Dans ce beau poème en trois actes, le sentiment moral augmente dans un admirable crescendo. Au premier acte, la Vierge est belle d’élévation, belle comme grâce de Dieu dans la nature. Au deuxième, belle de foi : elle s’est détachée de son fils physiquement, mais pour se rattacher à lui aussitôt par la prière. Au troisième acte, belle de sa volonté : elle est devenue la Providence de son enfant ; elle couve en pensée l’avenir. C’est le dernier degré, le plus humain, mais le plus sublime ; partant, plus divin même que le premier, où Dieu apparaît sans volonté.

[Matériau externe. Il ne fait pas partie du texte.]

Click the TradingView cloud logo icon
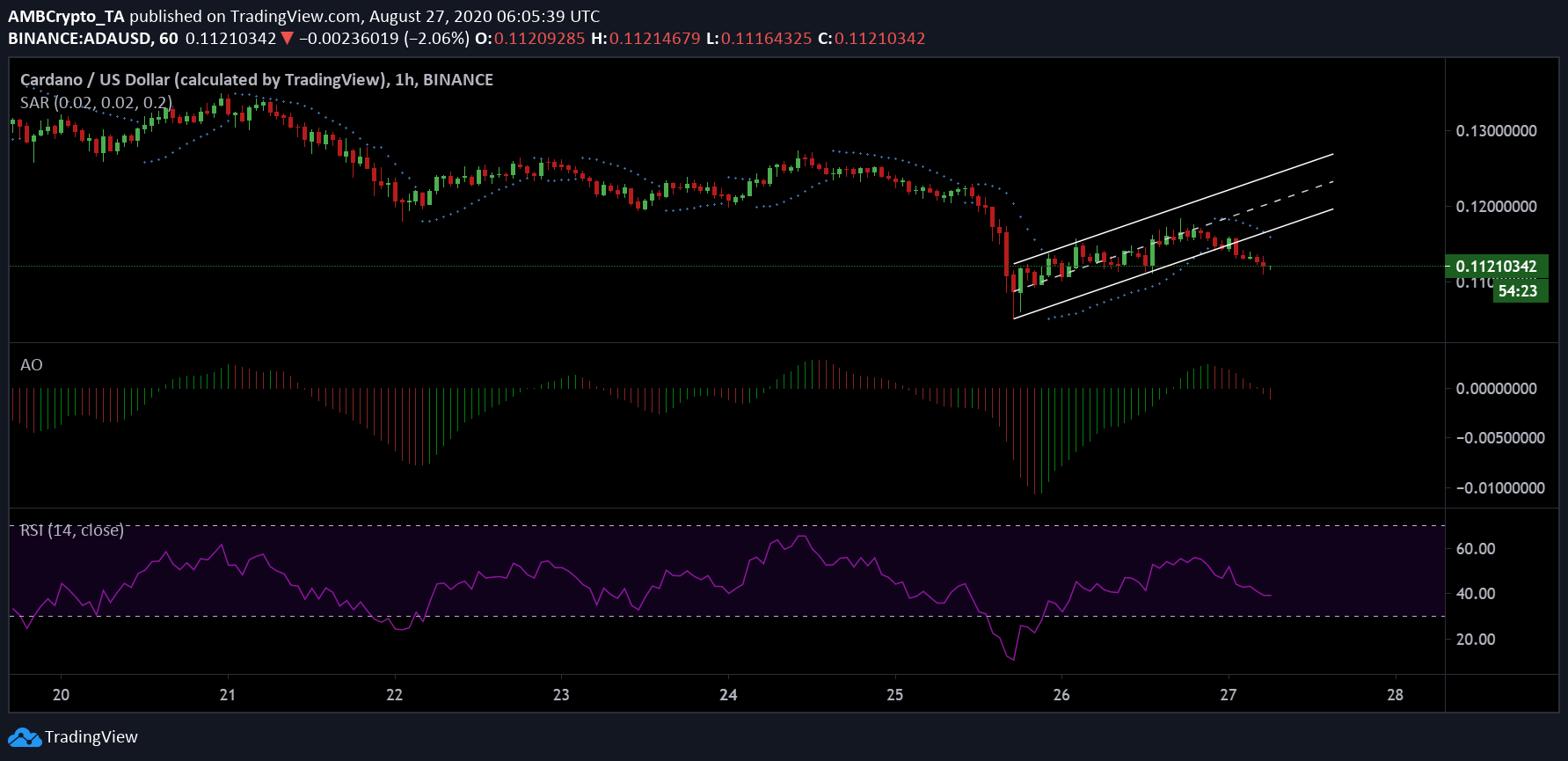1568x761 pixels. click(x=25, y=737)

III. — LA FORÊT NOIRE. — ENTRÉE EN SOUABE. — LE DANUBE. — ROTTWEIL. — TUBINGUE. — LES ÉMIGRANS. — SAINT-GEORGE. — LE PALAIS DUCAL.

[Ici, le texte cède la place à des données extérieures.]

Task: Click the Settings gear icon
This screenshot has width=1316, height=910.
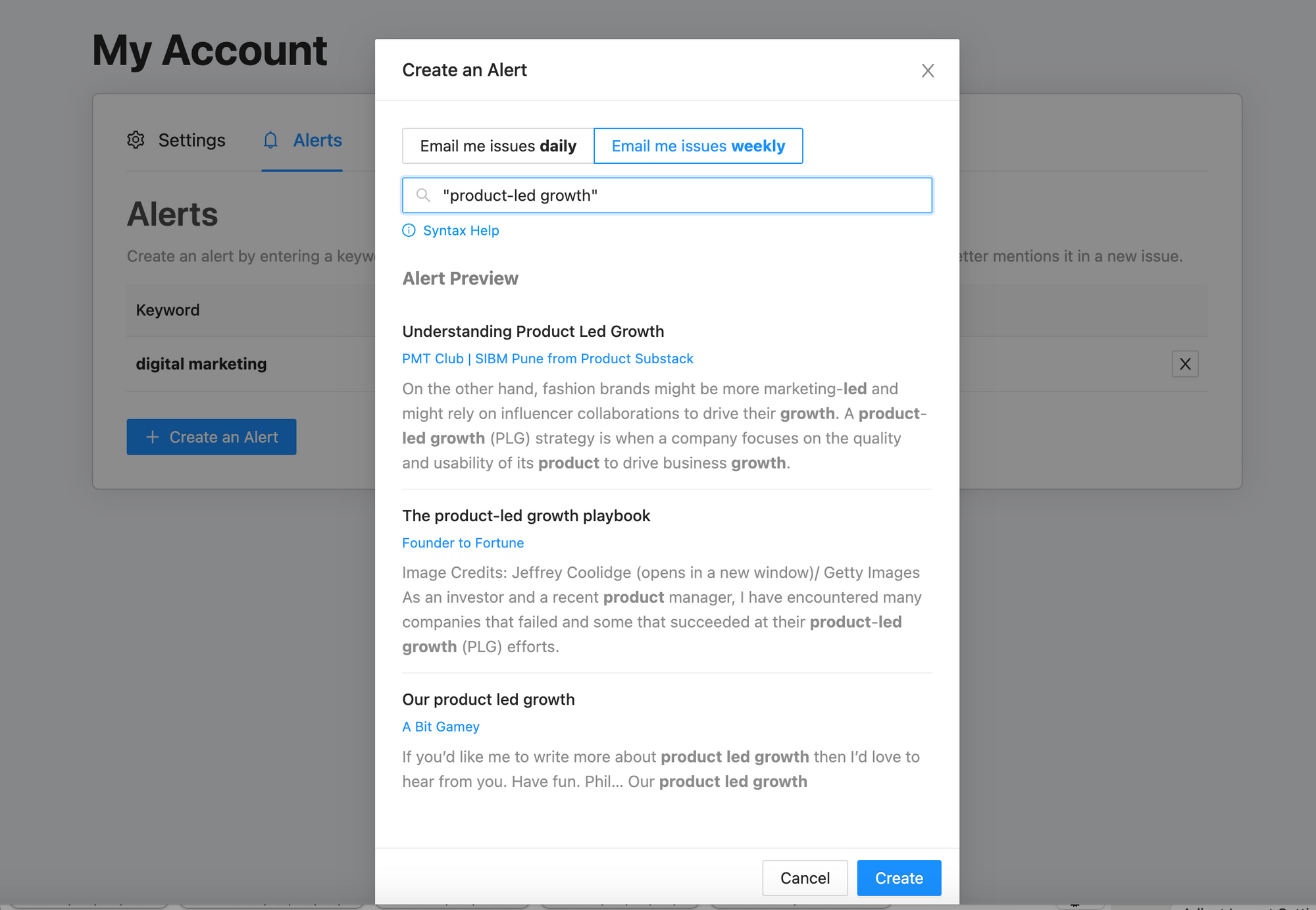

Lundi 27. — Dès le premier relai après Fribourg, la route s’engage dans la Forêt-Noire, par l’étroit défilé que, très improprement, nous avons nommé : l’Enfer. En allemand, die Hœlle signifie creux, profondeur. Je revois en souvenir ma montée du Simplon, mon terrible torrent, et ces pics isolés, hardis, que l’aigle seul semble pouvoir atteindre, et que les pacifiques sapins ont escaladés, dont ils ont pris possession. Ils se penchent sur la profonde vallée, sur la route poudreuse, sur le pauvre passant… Mais lui aussi, en 1830, il atteignait ces hauteurs à sa manière. il y suspendait ses rêves, ses chimériques ermitages, son nid d’amour ou d’amitié, et tout ce que le vent a emporté depuis, sans s’informer si ce n’était pas fait de plumes sanglantes…

Le Simplon a le grandiose, mais il n’a pas les doux jeux de la lumière tamisée avec ces ménagemens délicats et tendres que je vois ici : la tendresse de lame allemande. De temps à autre, des arbres suspendus au ravin, déracinés a demi par quelque coup de vent d’orage, me montrent leurs racines échevelées, et médisent : « Nous aussi… »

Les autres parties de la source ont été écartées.